Abstract:
The aim of this study was to prepare a mouse monoclonal antibody against the nonstructural protein 1 (NS1) of respiratory syncytial virus (RSV) to analyze its expression and distribution during transfection and infection. Additionally, we aimed to evaluate the antibody\'s application in immunoprecipitation assay. Firstly, the NS1 gene fragment was cloned into a prokaryotic plasmid and expressed in Escherichia coli. The resulting NS1 protein was then purified by affinity chromatography, and used to immunize the BALB/c mice. Subsequently, hybridoma cells capable of stably secreting the NS1 monoclonal antibody were selected using indirect enzyme linked immunosorbent assay (ELISA). This monoclonal antibody was employed in both indirect immunofluorescence assay (IFA) and Western blotting to analyze the expression and distribution of RSV NS1 in overexpressed and infected cells. Finally, the reliability of this monoclonal antibody was evaluated through the immunoprecipitation assay. The results showed that the RSV NS1 protein was successfully expressed and purified. Following immunization of mice with this protein, we obtained a highly specific RSV NS1 monoclonal antibody, which belonged to the IgG1 subtype with an antibody titer of 1:15 360 000. Using this monoclonal antibody, the RSV NS1 protein was identified in both transfected and infected cells. The IFA results revealed predominant distribution of NS1 in the cytoplasm and nucleus. Moreover, we confirmed that this monoclonal antibody could effectively bind specifically to NS1 protein in cell lysates, making it suitable as a capture antibody in immunoprecipitation assay. In conclusion, our study successfully achieved production of the RSV NS1 protein through a prokaryotic expression system and prepared a specific monoclonal antibody against NS1. This antibody demonstrates the ability to specifically identify the NS1 protein and can be used in the immunoprecipitation assay, thereby laying a foundation for the functional studies of the NS1 protein.
摘要:
本研究的目的是制备针对呼吸道合胞病毒(RSV)非结构蛋白1(NS1)的小鼠单克隆抗体,以分析其在转染和感染过程中的表达和分布。
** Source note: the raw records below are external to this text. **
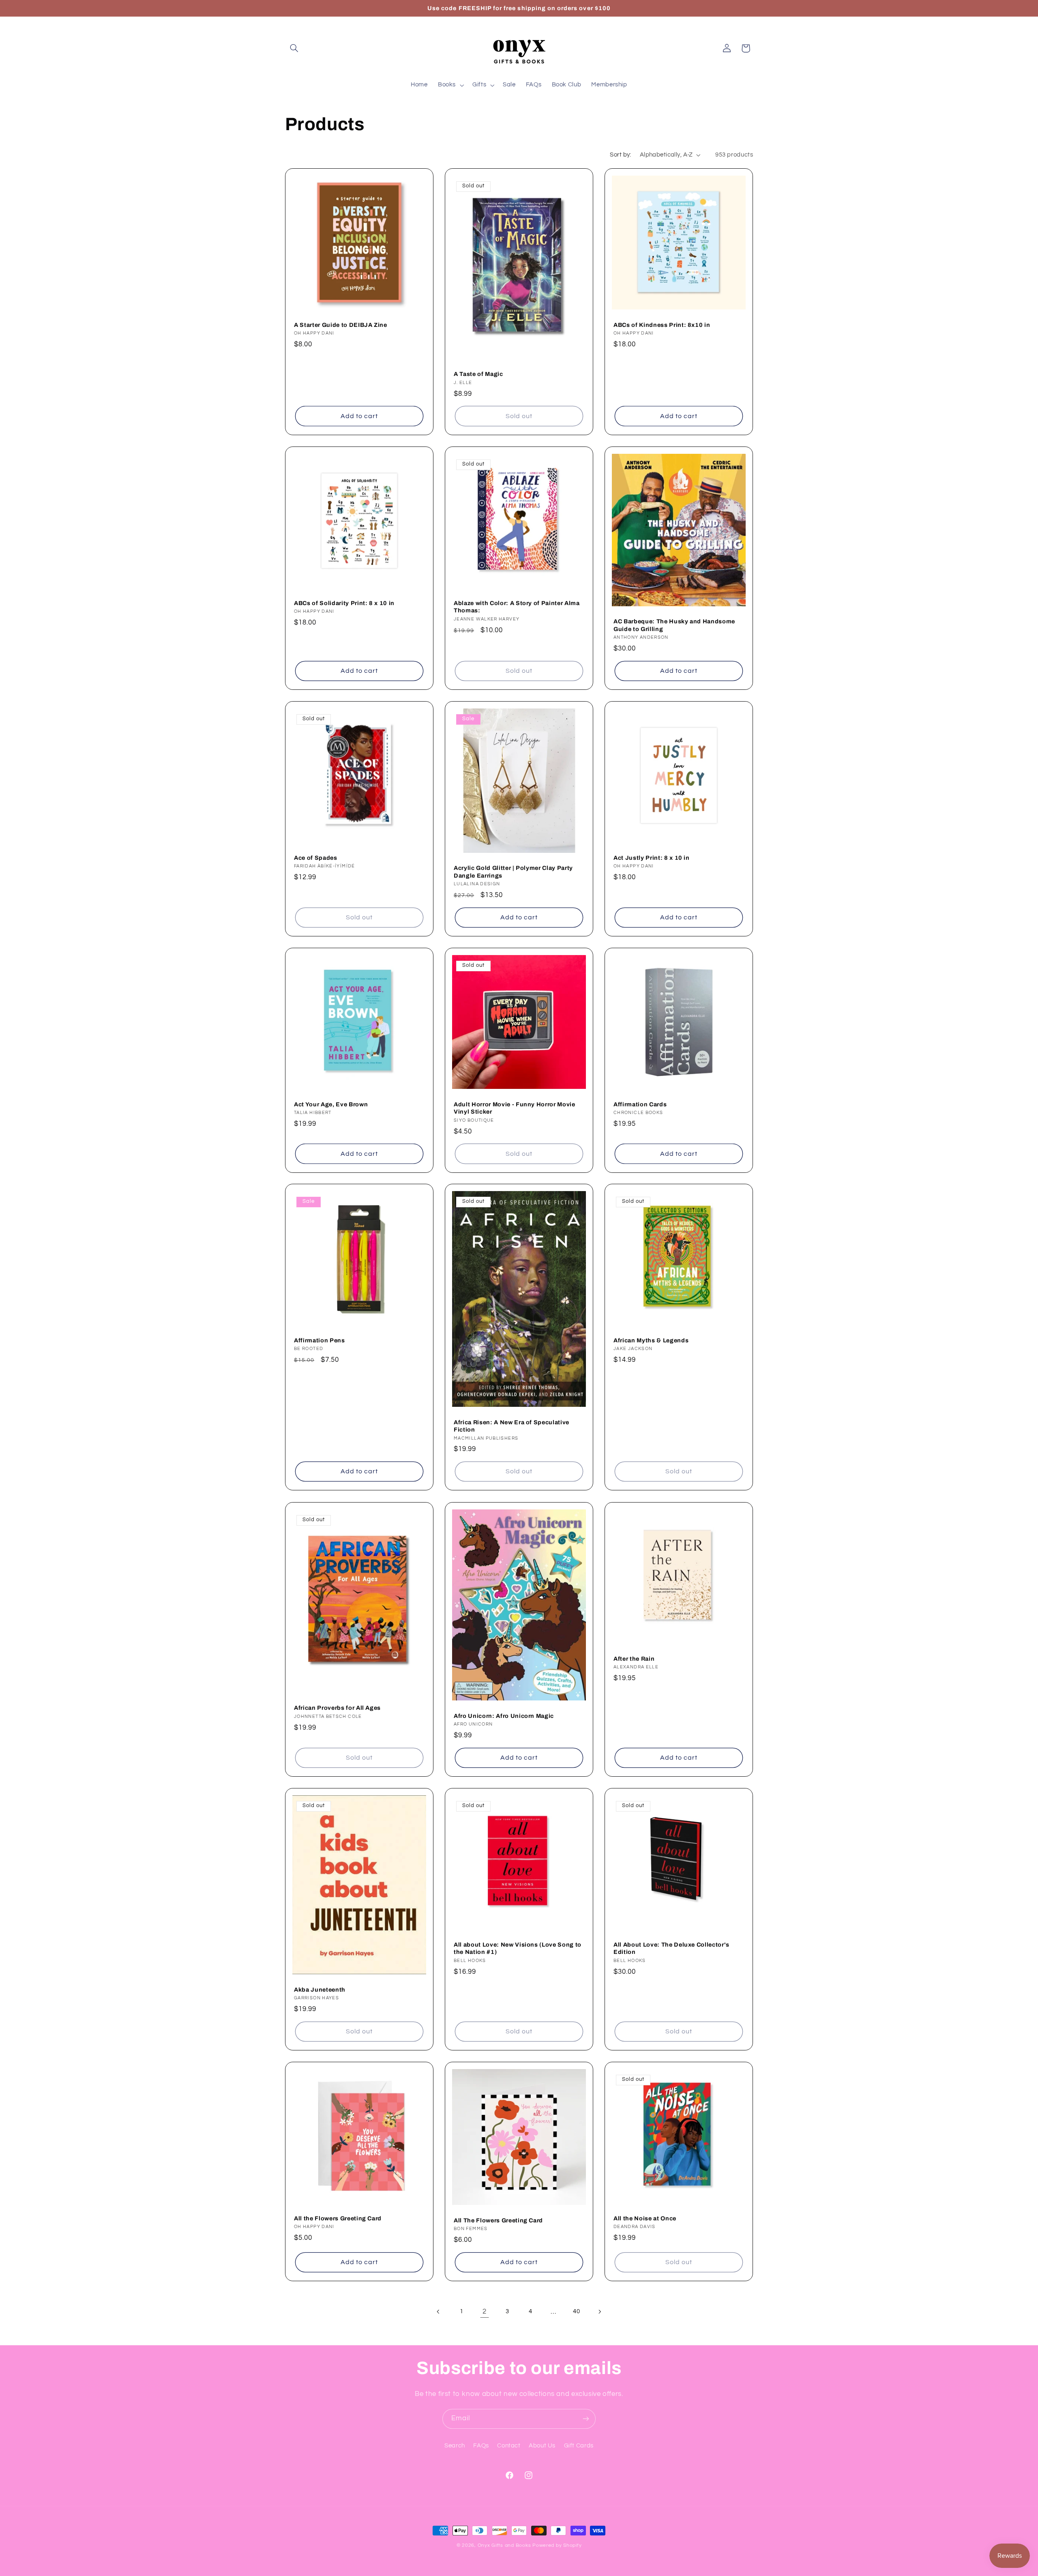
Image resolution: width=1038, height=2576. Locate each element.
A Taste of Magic (478, 374)
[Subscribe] (586, 2419)
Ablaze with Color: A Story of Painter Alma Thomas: (517, 607)
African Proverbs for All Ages (337, 1707)
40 (576, 2311)
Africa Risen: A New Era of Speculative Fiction (511, 1426)
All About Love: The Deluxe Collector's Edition (671, 1948)
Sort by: (620, 155)
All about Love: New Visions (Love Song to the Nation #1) (517, 1948)
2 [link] (485, 2311)
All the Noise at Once (644, 2218)
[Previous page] (438, 2311)
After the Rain (633, 1658)
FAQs (481, 2446)
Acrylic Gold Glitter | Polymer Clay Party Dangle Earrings (513, 871)
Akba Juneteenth (319, 1989)
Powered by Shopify (556, 2545)
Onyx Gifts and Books (504, 2545)
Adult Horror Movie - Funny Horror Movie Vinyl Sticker (514, 1108)
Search (454, 2446)
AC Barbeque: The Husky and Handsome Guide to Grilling (674, 625)
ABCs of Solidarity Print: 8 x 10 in (344, 603)
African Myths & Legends (650, 1340)
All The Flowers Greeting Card (498, 2220)
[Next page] (599, 2311)
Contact (508, 2446)
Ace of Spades (315, 857)
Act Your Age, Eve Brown (331, 1104)
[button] (294, 48)
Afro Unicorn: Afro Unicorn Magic (504, 1715)
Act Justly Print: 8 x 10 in (651, 857)
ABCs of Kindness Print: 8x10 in (661, 325)
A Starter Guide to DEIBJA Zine (340, 325)
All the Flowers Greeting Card (338, 2218)
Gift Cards (579, 2446)
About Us (542, 2446)
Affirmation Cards (640, 1104)
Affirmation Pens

此外,我们旨在评估抗体在免疫沉淀测定中的应用。首先,将NS1基因片段克隆到原核质粒中,并在大肠杆菌中表达。然后通过亲和层析纯化所得的NS1蛋白,用于免疫BALB/c小鼠。随后,使用间接酶联免疫吸附测定(ELISA)选择能够稳定分泌NS1单克隆抗体的杂交瘤细胞。该单克隆抗体用于间接免疫荧光测定(IFA)和Western印迹,以分析RSVNS1在过表达和感染细胞中的表达和分布。最后,该单克隆抗体的可靠性通过免疫沉淀试验进行评估.结果表明,成功表达并纯化了RSVNS1蛋白。用这种蛋白质免疫小鼠后,我们获得了高度特异性的RSVNS1单克隆抗体,属于IgG1亚型,抗体滴度为1:15360000。使用这种单克隆抗体,在转染和感染的细胞中均鉴定出RSVNS1蛋白。IFA结果显示NS1在细胞质和细胞核中的主要分布。此外,我们证实了这种单克隆抗体可以有效地特异性结合细胞裂解物中的NS1蛋白,使其适合作为免疫沉淀测定中的捕获抗体。总之,我们的研究成功地通过原核表达系统实现了RSVNS1蛋白的生产,并制备了针对NS1的特异性单克隆抗体。该抗体证明了特异性鉴定NS1蛋白的能力,可用于免疫沉淀测定,从而为NS1蛋白的功能研究奠定基础。